**REQUIRED WORK**
Copy out the lines word for word, beginning with the very first line and going on through the line containing "will tap(140, 107).".

**RECORDS SHOWN**

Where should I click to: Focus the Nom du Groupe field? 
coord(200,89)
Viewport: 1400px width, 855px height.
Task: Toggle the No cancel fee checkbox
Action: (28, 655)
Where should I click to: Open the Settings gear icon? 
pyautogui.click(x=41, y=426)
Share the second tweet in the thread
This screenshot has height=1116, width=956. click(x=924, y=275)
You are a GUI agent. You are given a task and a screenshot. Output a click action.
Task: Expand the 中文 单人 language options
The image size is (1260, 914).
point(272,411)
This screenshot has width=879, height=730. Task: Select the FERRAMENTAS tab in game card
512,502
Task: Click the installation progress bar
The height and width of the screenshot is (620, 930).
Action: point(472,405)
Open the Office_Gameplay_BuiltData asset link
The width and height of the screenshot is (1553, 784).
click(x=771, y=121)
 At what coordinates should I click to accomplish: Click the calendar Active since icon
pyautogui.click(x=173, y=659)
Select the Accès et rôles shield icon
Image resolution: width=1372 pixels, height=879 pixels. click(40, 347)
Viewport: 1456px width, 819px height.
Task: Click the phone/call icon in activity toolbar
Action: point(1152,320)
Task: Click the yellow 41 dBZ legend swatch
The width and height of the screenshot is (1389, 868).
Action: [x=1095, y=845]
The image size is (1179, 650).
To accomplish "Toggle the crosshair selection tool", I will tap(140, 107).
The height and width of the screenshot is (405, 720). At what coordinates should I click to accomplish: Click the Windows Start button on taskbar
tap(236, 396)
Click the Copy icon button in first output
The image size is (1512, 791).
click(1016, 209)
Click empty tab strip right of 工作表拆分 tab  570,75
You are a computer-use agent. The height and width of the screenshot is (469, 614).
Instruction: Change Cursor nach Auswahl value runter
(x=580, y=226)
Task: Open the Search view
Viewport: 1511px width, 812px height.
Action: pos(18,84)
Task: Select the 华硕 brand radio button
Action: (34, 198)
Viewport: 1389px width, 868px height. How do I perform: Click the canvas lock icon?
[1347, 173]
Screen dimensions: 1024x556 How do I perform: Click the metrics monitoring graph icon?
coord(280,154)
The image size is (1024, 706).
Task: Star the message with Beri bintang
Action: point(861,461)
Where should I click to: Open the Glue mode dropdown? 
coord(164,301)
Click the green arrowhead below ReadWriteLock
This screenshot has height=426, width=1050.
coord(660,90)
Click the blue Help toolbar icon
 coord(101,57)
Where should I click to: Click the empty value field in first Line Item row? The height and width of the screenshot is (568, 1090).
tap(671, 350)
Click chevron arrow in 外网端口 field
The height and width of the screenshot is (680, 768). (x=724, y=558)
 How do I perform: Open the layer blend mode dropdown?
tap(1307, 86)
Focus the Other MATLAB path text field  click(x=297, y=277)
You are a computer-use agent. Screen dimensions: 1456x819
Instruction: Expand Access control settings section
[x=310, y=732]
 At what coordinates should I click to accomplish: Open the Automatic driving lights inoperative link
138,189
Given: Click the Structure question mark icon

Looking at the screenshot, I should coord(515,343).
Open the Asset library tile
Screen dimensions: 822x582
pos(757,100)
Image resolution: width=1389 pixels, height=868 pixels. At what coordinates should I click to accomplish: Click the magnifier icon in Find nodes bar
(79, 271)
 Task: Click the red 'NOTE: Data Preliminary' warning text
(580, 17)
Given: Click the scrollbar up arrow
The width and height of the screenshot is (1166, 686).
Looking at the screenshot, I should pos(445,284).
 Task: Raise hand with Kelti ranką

**EXPECTED ANSWER**
Where should I click to: Focus the Nom du Groupe field? 
coord(200,89)
Viewport: 1400px width, 855px height.
Task: Toggle the No cancel fee checkbox
Action: (28, 655)
Where should I click to: Open the Settings gear icon? 
pyautogui.click(x=41, y=426)
Share the second tweet in the thread
This screenshot has height=1116, width=956. click(x=924, y=275)
You are a GUI agent. You are given a task and a screenshot. Output a click action.
Task: Expand the 中文 单人 language options
The image size is (1260, 914).
point(272,411)
This screenshot has width=879, height=730. Task: Select the FERRAMENTAS tab in game card
512,502
Task: Click the installation progress bar
The height and width of the screenshot is (620, 930).
Action: point(472,405)
Open the Office_Gameplay_BuiltData asset link
The width and height of the screenshot is (1553, 784).
click(x=771, y=121)
 At what coordinates should I click to accomplish: Click the calendar Active since icon
pyautogui.click(x=173, y=659)
Select the Accès et rôles shield icon
Image resolution: width=1372 pixels, height=879 pixels. click(40, 347)
Viewport: 1456px width, 819px height.
Task: Click the phone/call icon in activity toolbar
Action: point(1152,320)
Task: Click the yellow 41 dBZ legend swatch
The width and height of the screenshot is (1389, 868).
Action: [x=1095, y=845]
The image size is (1179, 650).
To accomplish "Toggle the crosshair selection tool", I will tap(140, 107).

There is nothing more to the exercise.